Token Generation via OAuth

Introduction

OAuth should be used by application developers who wish to build an integration to be used across multiple companies in Dialpad. If you are an admin who is using the API for your own company only, you generally do not need to use OAuth, and may create an API key instead.

OAuth gives a third party developer the ability to get a Dialpad token (API Key) on behalf of a Dialpad user. Generally you will create a Login with Dialpad button on your site. After the user clicks the button and consents, you would be able to get an API key on behalf of the user.

  • When the user clicks the Login with Dialpad button, the following occurs:
    • The user is sent to dialpad.com/oauth2/authorize?client_id=XXXX&redirect_uri=XXXX
    • If the user is not logged in to Dialpad, they will be prompted to login
    • After logging in, the user will be presented with a consent screen
    • After consenting, Dialpad redirects the user to the redirect_uri (your site) and provides an auth code
  • You use the auth code to acquire a Dialpad API key using a POST request against dialpad.com/oauth2/token

Setup

In order to use OAuth you must first register an OAuth application with Dialpad. To register your application, please reach out to [email protected]. You will be asked to provide redirect URI(s) for the callback part of the OAuth flow and any scopes you would like to use.

After registering, you will be provided with a client id and client secret. These will be required to initiate the OAuth flow.

Supported scopes

recordings_export: Allows publishing of recording URLs in call events.
message_content_export: Allows export of SMS content for the authenticated user.
message_content_export:all: Allows export of company-wide SMS content.
screen_pop: Allows the use of the screen pop API.

Getting the API key

As a third party developer your service must implement an OAuth redirect and callback.

OAuth redirect (login with Dialpad)

The OAuth redirect initiates the OAuth flow by redirecting to Dialpad. This usually happens when the user clicks a link or button to login with Dialpad on your site.

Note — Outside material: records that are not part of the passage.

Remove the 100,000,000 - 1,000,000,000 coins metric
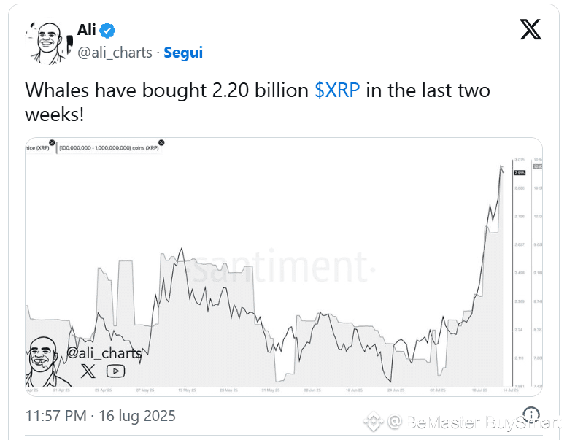pos(162,143)
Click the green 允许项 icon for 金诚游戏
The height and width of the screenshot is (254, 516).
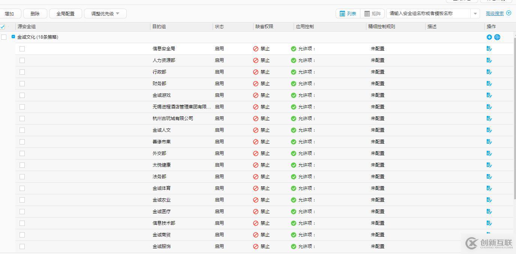point(294,95)
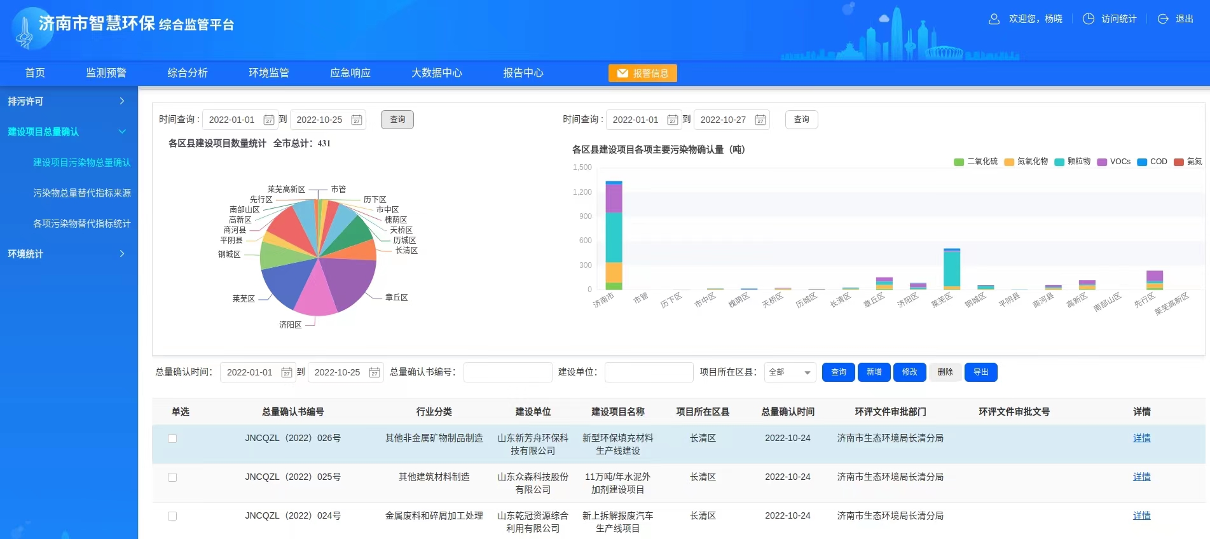Open calendar icon for 总量确认时间 end date
Viewport: 1210px width, 539px height.
tap(375, 372)
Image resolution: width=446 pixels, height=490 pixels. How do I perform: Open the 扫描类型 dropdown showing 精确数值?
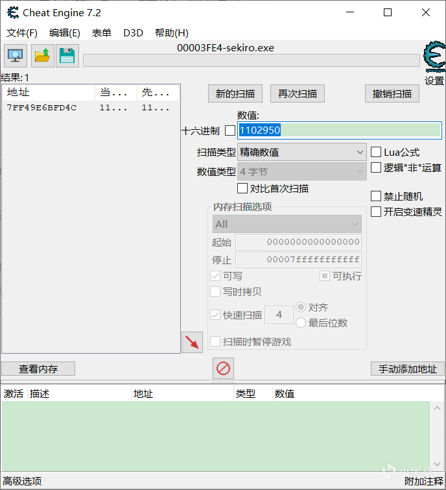(302, 153)
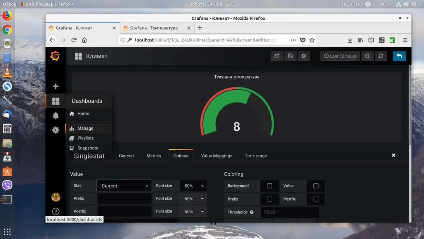This screenshot has width=424, height=239.
Task: Open the alerting bell icon in sidebar
Action: point(56,115)
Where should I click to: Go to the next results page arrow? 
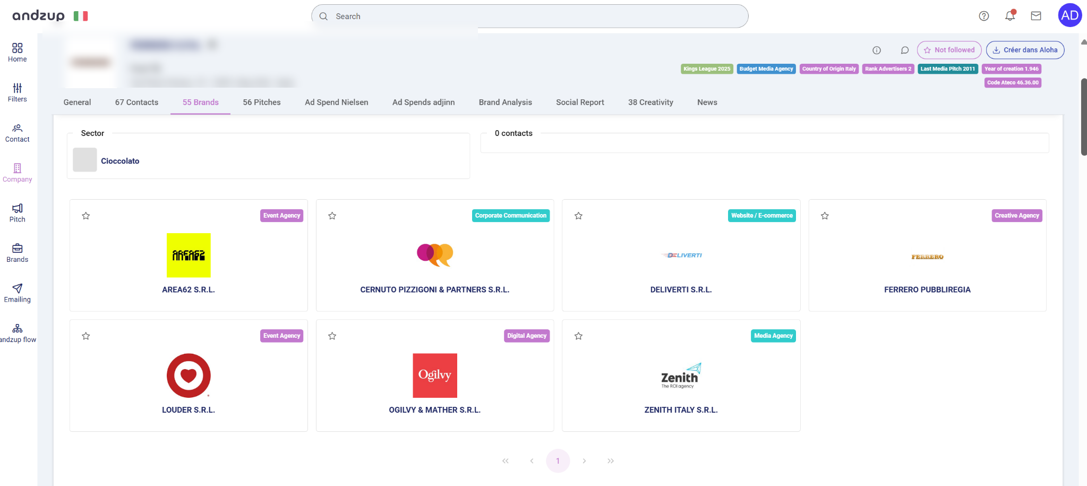click(584, 461)
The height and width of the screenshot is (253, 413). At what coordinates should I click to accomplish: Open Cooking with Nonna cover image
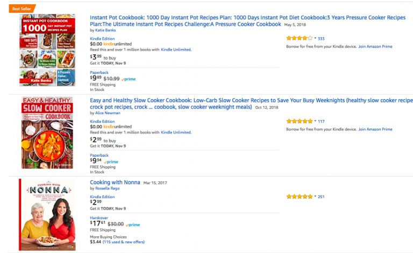click(x=47, y=215)
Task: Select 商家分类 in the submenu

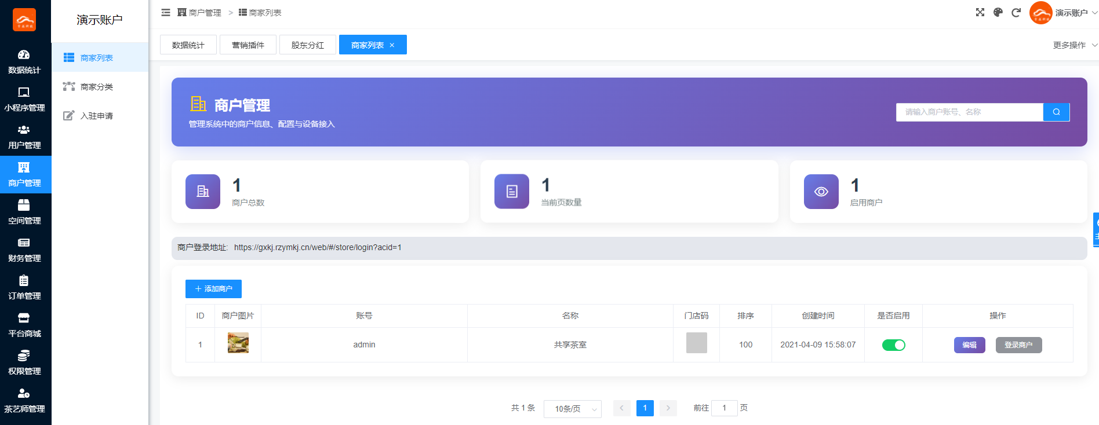Action: (x=97, y=87)
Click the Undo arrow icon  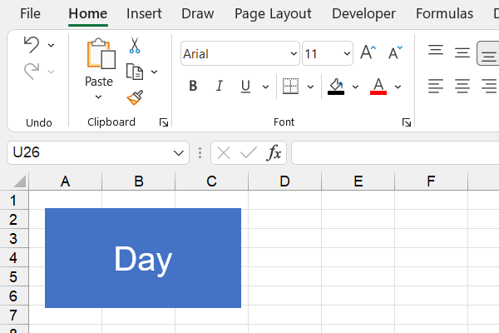31,45
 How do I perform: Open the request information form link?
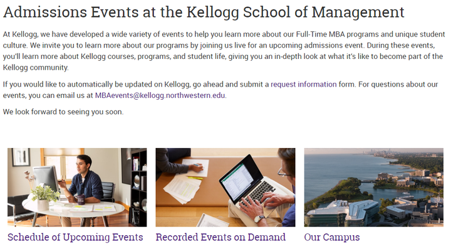[303, 84]
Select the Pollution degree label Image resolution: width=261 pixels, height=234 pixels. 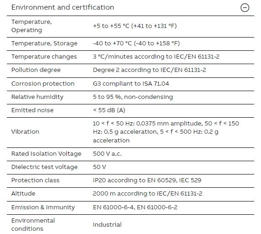tap(36, 70)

Dialpad URL to route to perform authentication:

  • Sandbox: https://sandbox.dialpad.com/oauth2/authorize
  • Production: https://dialpad.com/oauth2/authorize

URL parameters

  • (required) client_id: Provided by Dialpad
  • (required) redirect_uri: URI for the OAuth callback on the third party website (see OAuth Callback section below)
  • (optional) scope: Additional scopes to request (space separated). Scopes must be approved by Dialpad. Please reach out to [email protected] if you don't already have them approved.

OAuth callback

The OAuth callback is an API on the third party site that is the destination for the OAuth flow. This callback corresponds to the redirect_uri above.

When Dialpad redirects to this callback, Dialpad will provide a number of standard OAuth params:

  • code: Temporary authorization code used to get an API key. Valid for 1 minute.
  • client_id: Client id provided by Dialpad
  • state: Passthrough OAuth state (recommended to prevent CSRF attacks)
  • redirect_uri: Passthrough redirect URI
  • response_type: Unused (passthrough)
  • scope: Additional scopes

Next you need to make a POST request to convert the temporary authorization code into a Dialpad API key:

POST body (x-www-form-urlencoded):

  • (required) code: Temporary authorization code used to get an API key. Valid for 1 minute.
  • (required) client_id: Client id provided by Dialpad
  • (required) client_secret: Client secret provided by Dialpad

Response

{
  “access_token”: “<DIALPAD API KEY>”
}

This API key can then be used as a bearer token to call the Dialpad API.

In order to get the authenticated user information, you may use the get user API with “me” as the user id.

GET /api/v2/users/me

Deauthorization

Your application should provide a way for users to disconnect from your service. If that occurs, your application should revoke the user's oauth tokens.

If your application makes use of any event subscription features, it is also advisable to clean out any subscriptions that will no longer be needed, either by deleting them, or disabling them prior to revoking the user's tokens.

The POST deauthorize endpoint should be called with the relevant bearer token authorization header an empty request body, which will revoke all API tokens that were vended to your app on behalf of the associated user.